## WHAT YOU NEED TO DO
Give all the lines below again, exactly, with no pictures.

## RECORDS FOR THE TASK
====
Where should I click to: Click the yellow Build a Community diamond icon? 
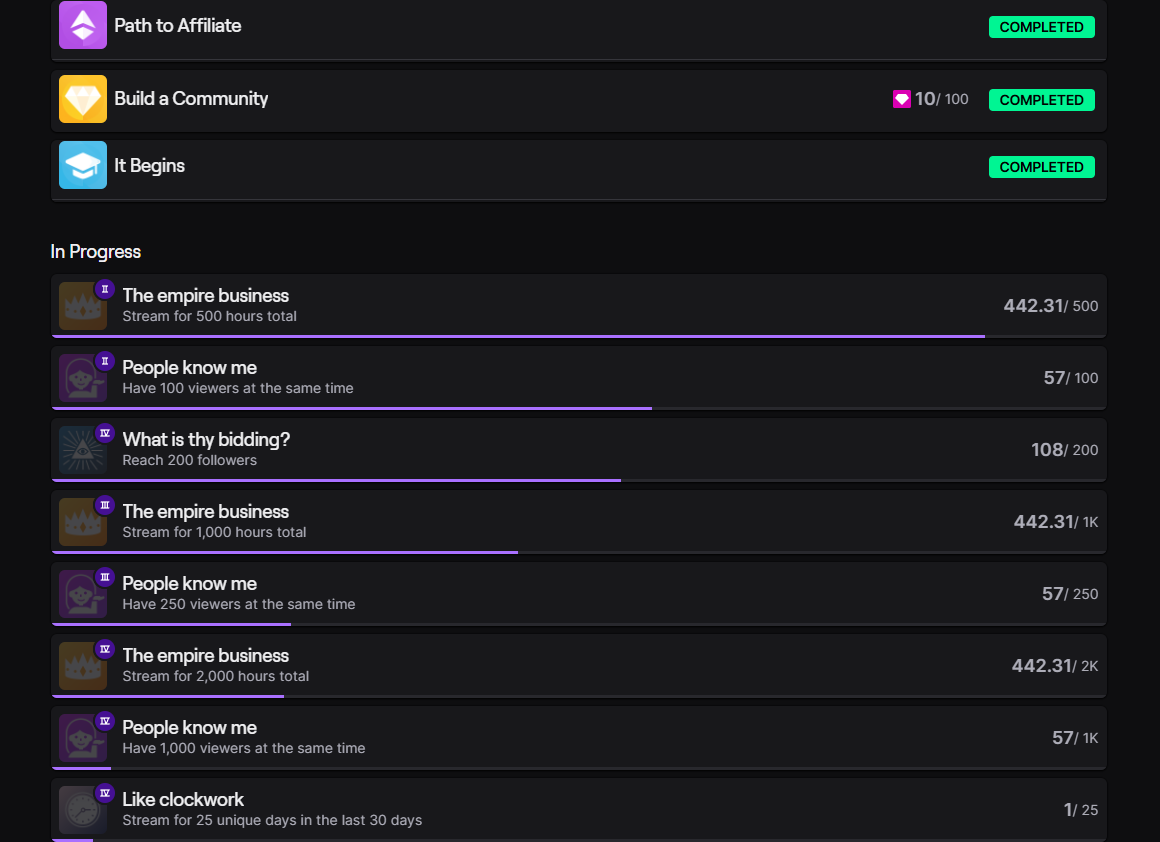click(83, 99)
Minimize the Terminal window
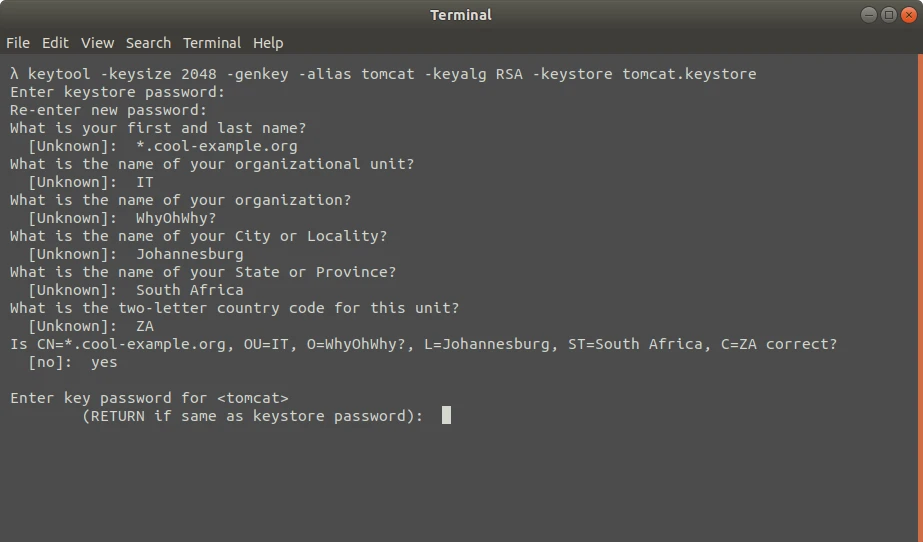Viewport: 923px width, 542px height. (x=869, y=15)
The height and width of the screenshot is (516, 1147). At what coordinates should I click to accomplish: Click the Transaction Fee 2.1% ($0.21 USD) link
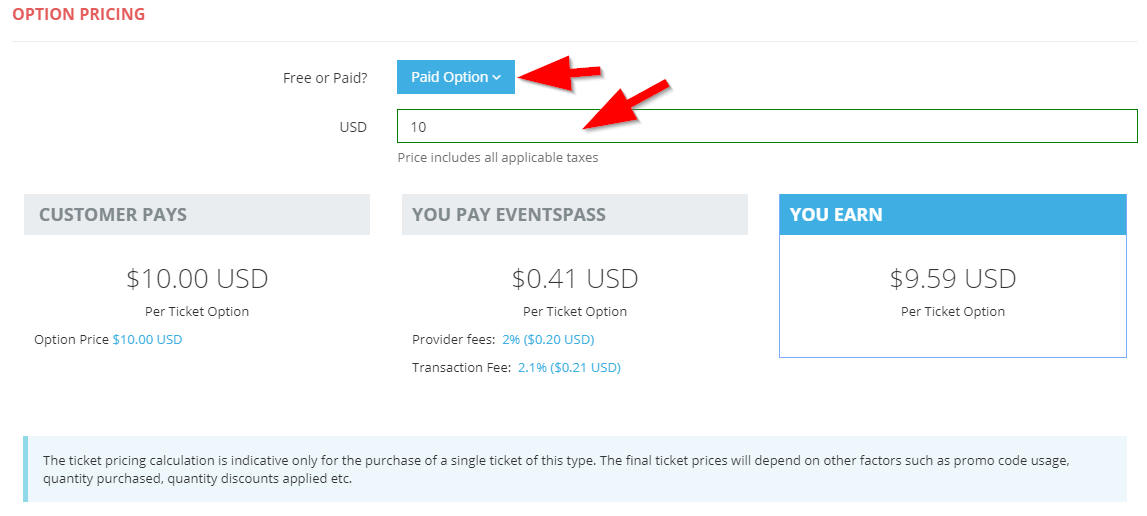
====
## TASK ANSWER
Where should I click to: Click the yellow Build a Community diamond icon? 
click(83, 99)
Minimize the Terminal window
Viewport: 923px width, 542px height. (x=869, y=15)
The height and width of the screenshot is (516, 1147). At what coordinates should I click to accomplish: Click the Transaction Fee 2.1% ($0.21 USD) link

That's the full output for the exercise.